Dataset entries:
+---+
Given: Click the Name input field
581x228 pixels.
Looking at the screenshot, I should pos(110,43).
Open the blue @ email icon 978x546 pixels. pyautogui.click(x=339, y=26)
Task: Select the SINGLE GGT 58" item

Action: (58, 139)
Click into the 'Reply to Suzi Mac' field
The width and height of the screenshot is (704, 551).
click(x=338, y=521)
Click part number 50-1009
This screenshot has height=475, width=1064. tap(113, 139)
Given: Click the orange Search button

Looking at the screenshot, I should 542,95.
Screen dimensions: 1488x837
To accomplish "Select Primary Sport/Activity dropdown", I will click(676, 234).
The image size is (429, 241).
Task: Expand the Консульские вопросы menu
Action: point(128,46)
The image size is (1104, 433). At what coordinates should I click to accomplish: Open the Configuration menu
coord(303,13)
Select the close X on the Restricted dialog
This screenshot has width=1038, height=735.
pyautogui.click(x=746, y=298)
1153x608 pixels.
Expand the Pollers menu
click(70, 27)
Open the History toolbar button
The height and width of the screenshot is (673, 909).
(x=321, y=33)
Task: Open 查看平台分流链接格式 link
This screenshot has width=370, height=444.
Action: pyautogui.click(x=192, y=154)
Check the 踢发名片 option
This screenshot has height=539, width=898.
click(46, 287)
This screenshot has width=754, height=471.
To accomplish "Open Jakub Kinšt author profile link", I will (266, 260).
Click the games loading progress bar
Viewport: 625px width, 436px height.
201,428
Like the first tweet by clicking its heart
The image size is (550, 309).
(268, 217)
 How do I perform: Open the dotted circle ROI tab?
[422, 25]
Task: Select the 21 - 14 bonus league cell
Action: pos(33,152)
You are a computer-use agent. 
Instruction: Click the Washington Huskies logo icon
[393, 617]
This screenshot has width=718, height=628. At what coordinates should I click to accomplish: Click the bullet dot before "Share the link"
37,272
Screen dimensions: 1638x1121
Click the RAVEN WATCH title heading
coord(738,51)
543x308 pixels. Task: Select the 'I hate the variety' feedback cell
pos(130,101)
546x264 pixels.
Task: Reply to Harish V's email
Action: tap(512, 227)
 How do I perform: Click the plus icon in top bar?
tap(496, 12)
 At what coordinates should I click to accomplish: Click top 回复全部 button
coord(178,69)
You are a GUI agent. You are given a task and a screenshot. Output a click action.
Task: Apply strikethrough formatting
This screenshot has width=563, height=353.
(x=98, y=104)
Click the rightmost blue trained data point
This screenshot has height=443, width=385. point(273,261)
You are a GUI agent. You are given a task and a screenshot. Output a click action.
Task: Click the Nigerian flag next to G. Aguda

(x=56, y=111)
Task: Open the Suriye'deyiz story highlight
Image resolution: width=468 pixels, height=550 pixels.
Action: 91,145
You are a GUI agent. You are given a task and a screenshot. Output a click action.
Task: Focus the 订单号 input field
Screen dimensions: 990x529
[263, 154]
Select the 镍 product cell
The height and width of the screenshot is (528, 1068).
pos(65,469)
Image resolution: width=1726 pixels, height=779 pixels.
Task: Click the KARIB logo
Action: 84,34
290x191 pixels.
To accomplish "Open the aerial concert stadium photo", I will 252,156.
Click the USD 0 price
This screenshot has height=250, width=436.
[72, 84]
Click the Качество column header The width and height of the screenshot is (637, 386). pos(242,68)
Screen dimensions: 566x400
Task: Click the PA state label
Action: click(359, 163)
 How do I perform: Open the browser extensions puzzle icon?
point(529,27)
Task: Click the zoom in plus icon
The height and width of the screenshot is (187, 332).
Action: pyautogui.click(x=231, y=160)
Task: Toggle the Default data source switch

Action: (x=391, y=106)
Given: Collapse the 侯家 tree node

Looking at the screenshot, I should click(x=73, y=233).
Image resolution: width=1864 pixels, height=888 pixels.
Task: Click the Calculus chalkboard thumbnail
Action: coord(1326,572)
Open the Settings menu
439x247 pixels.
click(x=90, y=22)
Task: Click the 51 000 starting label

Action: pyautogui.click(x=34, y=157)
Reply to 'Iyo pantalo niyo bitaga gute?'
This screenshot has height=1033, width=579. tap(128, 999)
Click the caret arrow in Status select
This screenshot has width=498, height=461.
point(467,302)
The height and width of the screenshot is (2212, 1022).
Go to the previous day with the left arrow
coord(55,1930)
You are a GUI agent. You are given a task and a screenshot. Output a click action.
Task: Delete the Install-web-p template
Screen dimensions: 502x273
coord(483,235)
+---+
Action item: Having read the records, return each one exactly.

Expected output:
Given: Click the Name input field
581x228 pixels.
Looking at the screenshot, I should pos(110,43).
Open the blue @ email icon 978x546 pixels. pyautogui.click(x=339, y=26)
Task: Select the SINGLE GGT 58" item

Action: (58, 139)
Click into the 'Reply to Suzi Mac' field
The width and height of the screenshot is (704, 551).
click(x=338, y=521)
Click part number 50-1009
This screenshot has height=475, width=1064. tap(113, 139)
Given: Click the orange Search button

Looking at the screenshot, I should 542,95.
Screen dimensions: 1488x837
To accomplish "Select Primary Sport/Activity dropdown", I will click(676, 234).
The image size is (429, 241).
Task: Expand the Консульские вопросы menu
Action: point(128,46)
The image size is (1104, 433). At what coordinates should I click to accomplish: Open the Configuration menu
coord(303,13)
Select the close X on the Restricted dialog
This screenshot has width=1038, height=735.
pyautogui.click(x=746, y=298)
1153x608 pixels.
Expand the Pollers menu
click(70, 27)
Open the History toolbar button
The height and width of the screenshot is (673, 909).
(x=321, y=33)
Task: Open 查看平台分流链接格式 link
This screenshot has width=370, height=444.
Action: pyautogui.click(x=192, y=154)
Check the 踢发名片 option
This screenshot has height=539, width=898.
click(46, 287)
This screenshot has width=754, height=471.
To accomplish "Open Jakub Kinšt author profile link", I will (266, 260).
Click the games loading progress bar
Viewport: 625px width, 436px height.
201,428
Like the first tweet by clicking its heart
The image size is (550, 309).
(268, 217)
 How do I perform: Open the dotted circle ROI tab?
[422, 25]
Task: Select the 21 - 14 bonus league cell
Action: pos(33,152)
You are a computer-use agent. 
Instruction: Click the Washington Huskies logo icon
[393, 617]
This screenshot has width=718, height=628. At what coordinates should I click to accomplish: Click the bullet dot before "Share the link"
37,272
Screen dimensions: 1638x1121
Click the RAVEN WATCH title heading
coord(738,51)
543x308 pixels. Task: Select the 'I hate the variety' feedback cell
pos(130,101)
546x264 pixels.
Task: Reply to Harish V's email
Action: tap(512, 227)
 How do I perform: Click the plus icon in top bar?
tap(496, 12)
 At what coordinates should I click to accomplish: Click top 回复全部 button
coord(178,69)
You are a GUI agent. You are given a task and a screenshot. Output a click action.
Task: Apply strikethrough formatting
This screenshot has width=563, height=353.
(x=98, y=104)
Click the rightmost blue trained data point
This screenshot has height=443, width=385. point(273,261)
You are a GUI agent. You are given a task and a screenshot. Output a click action.
Task: Click the Nigerian flag next to G. Aguda

(x=56, y=111)
Task: Open the Suriye'deyiz story highlight
Image resolution: width=468 pixels, height=550 pixels.
Action: 91,145
You are a GUI agent. You are given a task and a screenshot. Output a click action.
Task: Focus the 订单号 input field
Screen dimensions: 990x529
[263, 154]
Select the 镍 product cell
The height and width of the screenshot is (528, 1068).
pos(65,469)
Image resolution: width=1726 pixels, height=779 pixels.
Task: Click the KARIB logo
Action: 84,34
290x191 pixels.
To accomplish "Open the aerial concert stadium photo", I will 252,156.
Click the USD 0 price
This screenshot has height=250, width=436.
[72, 84]
Click the Качество column header The width and height of the screenshot is (637, 386). pos(242,68)
Screen dimensions: 566x400
Task: Click the PA state label
Action: click(359, 163)
 How do I perform: Open the browser extensions puzzle icon?
point(529,27)
Task: Click the zoom in plus icon
The height and width of the screenshot is (187, 332).
Action: pyautogui.click(x=231, y=160)
Task: Toggle the Default data source switch

Action: (x=391, y=106)
Given: Collapse the 侯家 tree node

Looking at the screenshot, I should click(x=73, y=233).
Image resolution: width=1864 pixels, height=888 pixels.
Task: Click the Calculus chalkboard thumbnail
Action: coord(1326,572)
Open the Settings menu
439x247 pixels.
click(x=90, y=22)
Task: Click the 51 000 starting label

Action: pyautogui.click(x=34, y=157)
Reply to 'Iyo pantalo niyo bitaga gute?'
This screenshot has height=1033, width=579. tap(128, 999)
Click the caret arrow in Status select
This screenshot has width=498, height=461.
point(467,302)
The height and width of the screenshot is (2212, 1022).
Go to the previous day with the left arrow
coord(55,1930)
You are a GUI agent. You are given a task and a screenshot. Output a click action.
Task: Delete the Install-web-p template
Screen dimensions: 502x273
coord(483,235)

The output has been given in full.